With improvement in his ball handling, ability to get to the rim, and passing needed, Prince worked with Isaiah Austin. Protecting the ball, getting their in two dribbles and with efficiency and making sure he could laterally shift better were the keys this offseason. Getting stronger was also a key, as Prince would move more into a post role with Rico Gathers the only proven big-man for the Bears.
"I am just here to try to do the best things that I can do personally to make the team better and give us a chance to win." Be it in the post, on the wing, off the bench of in the starting lineup, Prince fills the role given to him and provides much more than just scoring now. Make no mistake, the Bears leading scorer is still one of their best offensive options. He is averaging 14 points per game, shooting 52.1% from inside the arc and 40.7% from 3-point range. He is also fourth on the team in assists, averaging 1.3 per game.
With his improvement on the offensive side of the court showing in the box score, it is his work defensively that has taken the largest step forward. In his first two seasons at Baylor, Prince combined to have 9 blocks and 29 steals. This year, he has smashed those numbers with 28 blocks and 43 steals. His steal and block rates are significantly higher than they were last year.
|How Has Taurean Prince Improved?|
|Minutes Per Game||14.3||26.3|
|Points Per Game||6.2||14.0|
|Rebounds Per Game||2.8||5.5|
|Assists Per Game||0.6||1.3|
|Blocks Per Game||0.2||0.9|
|Steals Per Game||0.5||1.4|
|3-Point Field Goal %||36.6%||40.7%|
|True Shooting %||54.9%||57.2%|
|Fouls Committed/40 minutes*||5.8||3.0|
|*Rates from Kenpom.com|
Prince has also improved his consistency on the glass, as he ranks third on the team in rebounds with over 5.5 per game. His turnovers have also decreased, down from committing a turnover on 24.2% of his possessions to 17.6%. His assist rate is up from 9% to 12%. He is a player that has defined his role and matured into it. In fact, he credits his maturity as a prime reason for his improvement.
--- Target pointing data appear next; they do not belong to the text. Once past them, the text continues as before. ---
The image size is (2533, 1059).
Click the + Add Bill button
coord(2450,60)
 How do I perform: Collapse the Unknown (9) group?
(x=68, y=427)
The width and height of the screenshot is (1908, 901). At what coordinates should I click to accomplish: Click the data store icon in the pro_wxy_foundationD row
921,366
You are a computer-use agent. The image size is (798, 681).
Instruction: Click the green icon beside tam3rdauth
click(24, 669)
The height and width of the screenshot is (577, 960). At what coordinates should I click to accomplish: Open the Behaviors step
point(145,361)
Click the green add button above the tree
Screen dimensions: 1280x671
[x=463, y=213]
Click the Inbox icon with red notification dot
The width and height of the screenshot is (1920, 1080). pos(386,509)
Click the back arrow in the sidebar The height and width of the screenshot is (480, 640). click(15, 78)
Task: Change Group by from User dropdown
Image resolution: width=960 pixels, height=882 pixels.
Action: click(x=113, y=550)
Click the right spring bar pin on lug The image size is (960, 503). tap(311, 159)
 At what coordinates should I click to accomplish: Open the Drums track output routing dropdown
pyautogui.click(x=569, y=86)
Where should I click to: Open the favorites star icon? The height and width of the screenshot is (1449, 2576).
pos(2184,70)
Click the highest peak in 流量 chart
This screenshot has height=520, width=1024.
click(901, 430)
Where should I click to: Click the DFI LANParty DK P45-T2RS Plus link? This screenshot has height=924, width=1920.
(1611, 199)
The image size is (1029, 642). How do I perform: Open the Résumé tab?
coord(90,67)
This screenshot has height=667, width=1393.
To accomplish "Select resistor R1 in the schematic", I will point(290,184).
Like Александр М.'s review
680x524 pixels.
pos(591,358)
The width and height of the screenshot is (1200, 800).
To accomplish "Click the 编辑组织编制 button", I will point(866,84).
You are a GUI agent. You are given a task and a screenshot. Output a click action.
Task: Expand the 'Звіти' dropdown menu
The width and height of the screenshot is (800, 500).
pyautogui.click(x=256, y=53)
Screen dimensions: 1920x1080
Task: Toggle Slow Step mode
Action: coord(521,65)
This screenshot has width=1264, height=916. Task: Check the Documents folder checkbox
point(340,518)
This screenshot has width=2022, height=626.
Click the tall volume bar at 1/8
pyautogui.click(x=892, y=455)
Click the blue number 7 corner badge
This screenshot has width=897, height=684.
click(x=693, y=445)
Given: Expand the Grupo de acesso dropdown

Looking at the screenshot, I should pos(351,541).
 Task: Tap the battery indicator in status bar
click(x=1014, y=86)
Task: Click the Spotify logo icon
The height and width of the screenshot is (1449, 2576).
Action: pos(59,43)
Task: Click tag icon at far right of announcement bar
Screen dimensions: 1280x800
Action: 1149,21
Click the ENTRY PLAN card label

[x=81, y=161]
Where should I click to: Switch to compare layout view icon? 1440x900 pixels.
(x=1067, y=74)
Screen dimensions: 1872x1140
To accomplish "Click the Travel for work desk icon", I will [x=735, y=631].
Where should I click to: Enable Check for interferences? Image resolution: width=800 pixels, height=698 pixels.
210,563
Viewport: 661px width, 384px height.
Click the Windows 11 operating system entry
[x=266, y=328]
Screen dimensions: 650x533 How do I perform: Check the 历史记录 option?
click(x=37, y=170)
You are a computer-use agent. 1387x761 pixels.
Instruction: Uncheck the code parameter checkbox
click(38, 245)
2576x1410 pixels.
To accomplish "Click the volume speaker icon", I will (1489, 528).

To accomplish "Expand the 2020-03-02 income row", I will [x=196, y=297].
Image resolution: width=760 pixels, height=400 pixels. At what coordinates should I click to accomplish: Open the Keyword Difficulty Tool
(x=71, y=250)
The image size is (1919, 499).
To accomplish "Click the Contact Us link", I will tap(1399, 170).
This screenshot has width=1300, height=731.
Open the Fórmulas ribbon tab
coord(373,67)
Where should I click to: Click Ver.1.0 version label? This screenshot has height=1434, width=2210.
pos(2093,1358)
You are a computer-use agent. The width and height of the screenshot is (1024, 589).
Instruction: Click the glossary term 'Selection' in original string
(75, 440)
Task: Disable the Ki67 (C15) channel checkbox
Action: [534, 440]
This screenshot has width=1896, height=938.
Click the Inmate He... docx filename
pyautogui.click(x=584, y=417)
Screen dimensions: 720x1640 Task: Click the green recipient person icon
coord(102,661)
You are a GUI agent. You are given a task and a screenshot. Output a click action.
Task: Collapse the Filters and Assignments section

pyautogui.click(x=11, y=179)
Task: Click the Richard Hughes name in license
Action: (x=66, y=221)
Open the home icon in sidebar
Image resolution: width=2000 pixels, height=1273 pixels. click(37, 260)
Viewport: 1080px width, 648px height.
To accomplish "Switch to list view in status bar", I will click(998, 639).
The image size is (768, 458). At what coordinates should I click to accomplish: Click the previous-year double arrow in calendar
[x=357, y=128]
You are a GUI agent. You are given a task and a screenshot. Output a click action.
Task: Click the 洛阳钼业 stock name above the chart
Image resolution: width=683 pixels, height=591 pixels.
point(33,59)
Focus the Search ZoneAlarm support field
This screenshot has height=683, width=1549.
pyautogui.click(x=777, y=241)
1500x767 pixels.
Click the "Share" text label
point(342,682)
"Maturity. Most definitely. Just knowing when to be a certain way around certain people. Coming to practice with more of a focus, not just because I have to be here, but because I want to be here. Maturity overall, and with maturity I have gotten a lot better because of that. "
The Bears will once again appear in the NCAA tournament, finding out there seed Sunday evening. They will become the first Baylor team to ever go to back-to-back NCAA tournaments, a very important first for the program. Taurean Prince has been a large part of that, and will be a large part of a possible third consecutive trip next year. Even with a second team All-Big 12 honor, and being chosen the League's Sixth Man of the Year, there is still plenty for Prince to improve on."My back to the basket moves, I can get better at passing and handling the ball. Those three things." Prince has his goals in mind for a big senior season. A season that he might finally become an every game starter for the Bears, a role that will be hard earned. A role that he will surely prepare for just as hard and diligently as every other role he has been given for the Bears.